Each line between the one holding "Open the K&H" and the end of the material below, both included, is to be transcribed word for word, with pictures left out.

-------- GIVEN ENTRIES --------

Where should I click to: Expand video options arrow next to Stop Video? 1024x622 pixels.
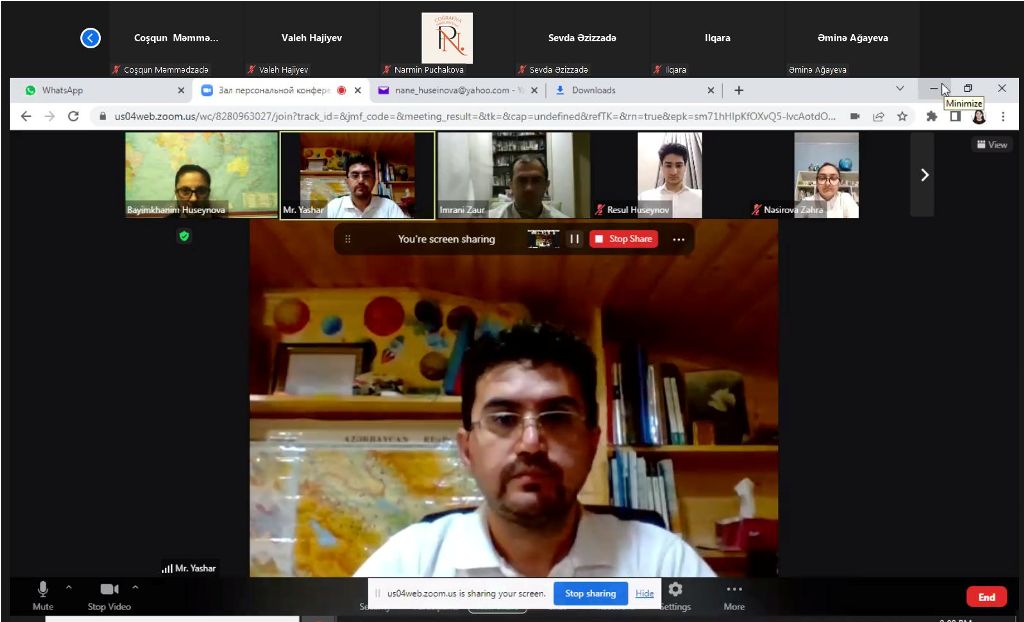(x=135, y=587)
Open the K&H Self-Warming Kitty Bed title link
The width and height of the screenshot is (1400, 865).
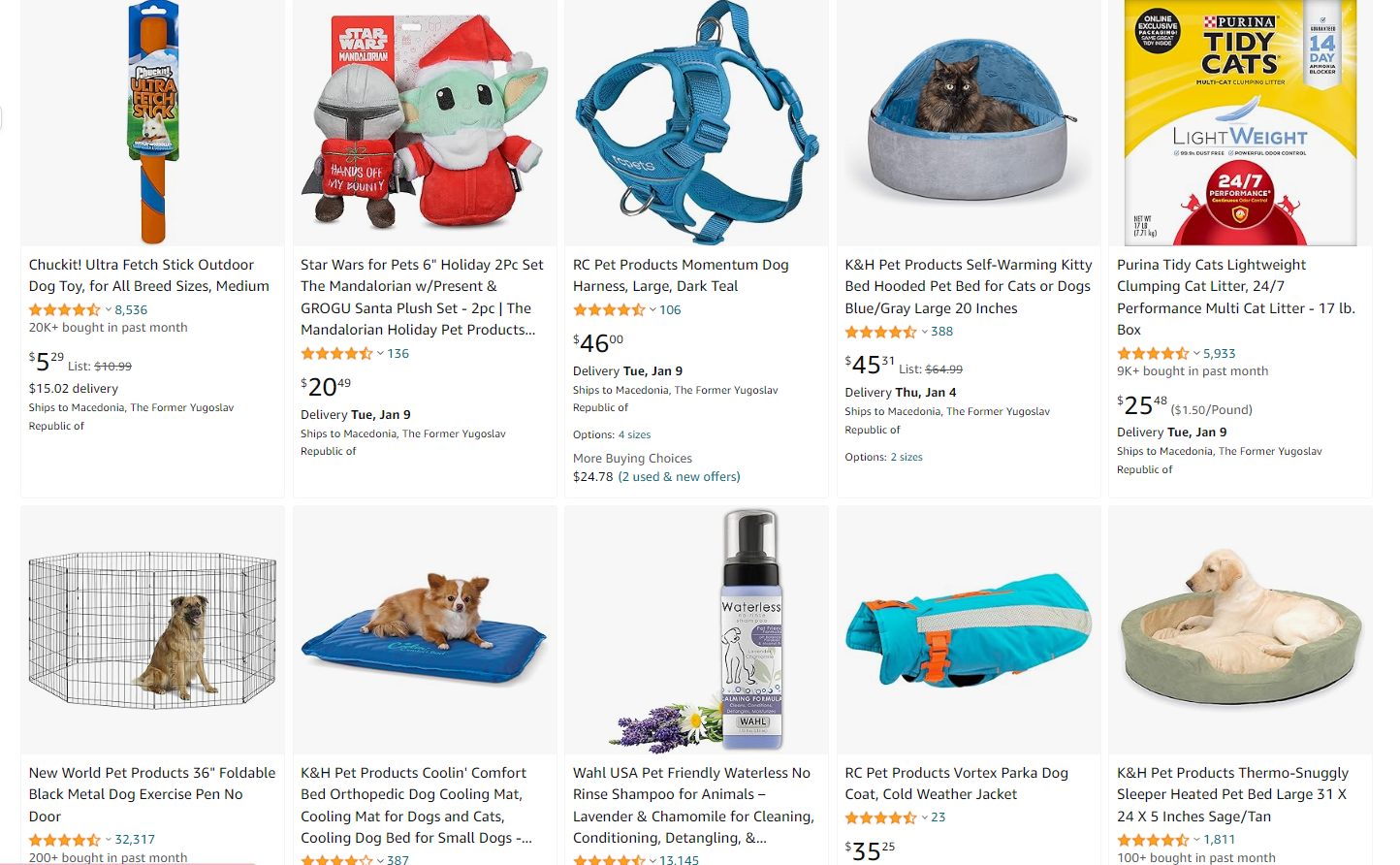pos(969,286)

--------

▶ _SOLUTION TO THIS PROBLEM_:
Open the K&H Self-Warming Kitty Bed title link
The width and height of the screenshot is (1400, 865).
pos(969,286)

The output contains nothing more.